2. mtDNA analysis: 1CPEO and KSS are missing mtDNA fragments, which may occur in the egg or embryo formation stage; 280% of MELAS patients are mtDNA, tRNA gene 3243 point mutation; MERRF syndrome is t84 gene locus 8344 point mutation.
3. Muscle frozen section: Gomori staining biopsy revealed mitochondrial accumulation in muscle cells, increased RRF and glycogen.

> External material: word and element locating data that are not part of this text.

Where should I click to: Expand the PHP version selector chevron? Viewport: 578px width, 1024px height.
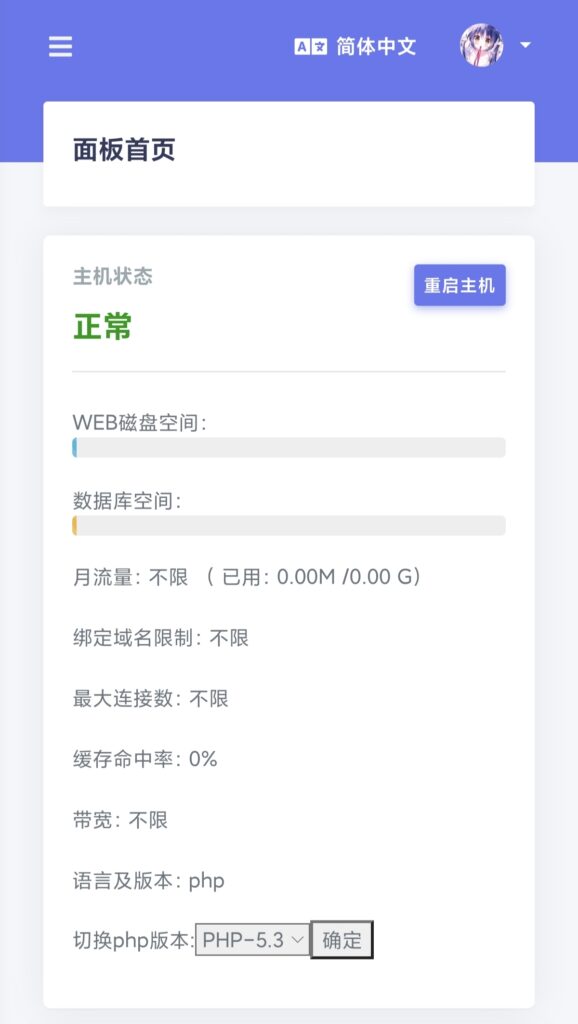point(295,939)
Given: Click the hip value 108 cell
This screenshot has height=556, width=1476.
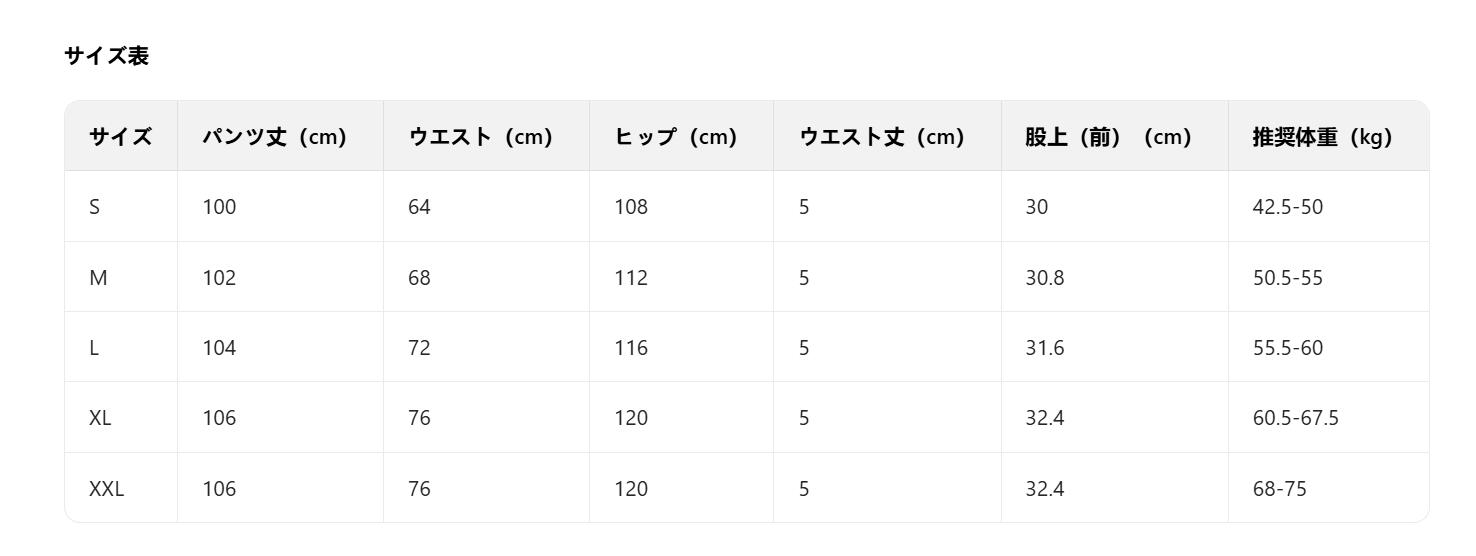Looking at the screenshot, I should pyautogui.click(x=631, y=207).
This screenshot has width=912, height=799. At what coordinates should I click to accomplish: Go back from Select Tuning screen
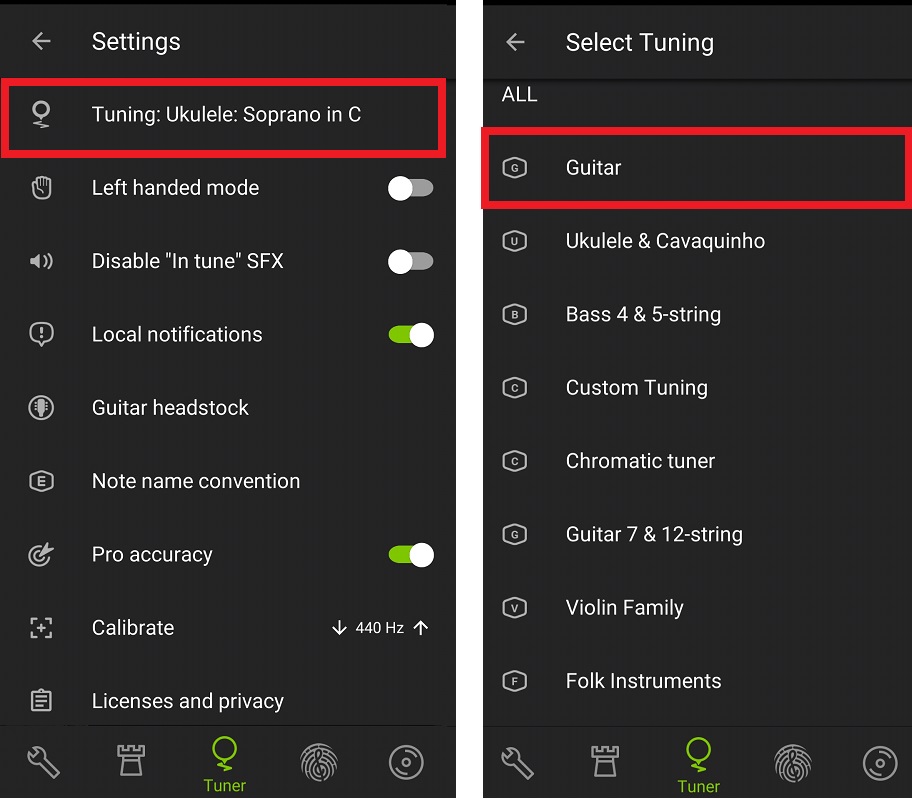[x=515, y=42]
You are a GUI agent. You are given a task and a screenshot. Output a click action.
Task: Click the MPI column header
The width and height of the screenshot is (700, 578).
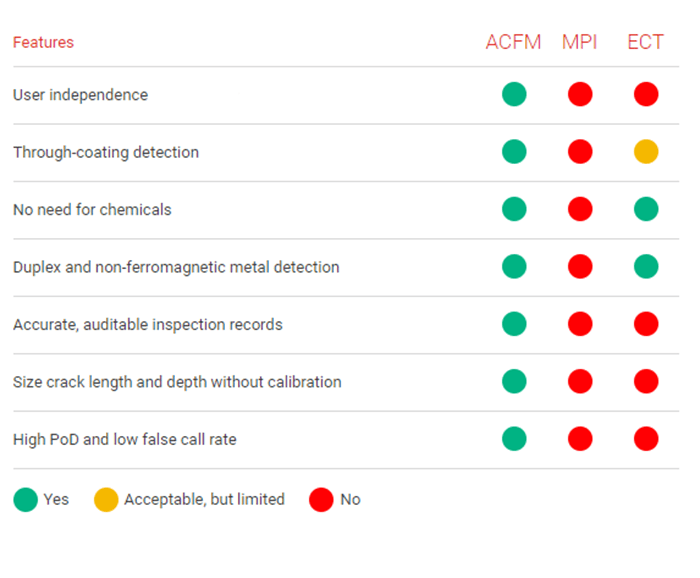pos(580,42)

4. CT or MRI examination: mitochondrial encephalopathy patients with leukoencephalopathy, basal calcification, brain softening, brain atrophy and ventricular enlargement.
5. Electromyography: can be expressed as myogenic damage or neurogenic damage.
Diagnosis
Diagnosis and diagnosis of mitochondrial disease
diagnosis
The diagnosis of mitochondrial myopathy relies on typical clinical symptoms: the proximal extremities are extremely intolerant of fatigue, short stature, and neurological deafness, with clinical features of each subtype; serum lactate, pyruvate and muscle biopsy find RRF, As a result of mtDNA deletion or point mutation, mitochondrial myopathy patients with leukoencephalopathy, basal calcification, brain softening, brain atrophy and ventricular enlargement can be seen by CT or MRI.
Differential diagnosis
However, it should be noted that inflammatory myopathy and other myopathy may be associated with the accumulation of mitochondria and glycogen, and to prevent excessive diagnosis of mitochondrial myopathy.
Mitochondrial myopathy needs to be differentiated from polymyositis, myasthenia gravis, periodic paralysis and progressive dystrophy of the eye and pharynx.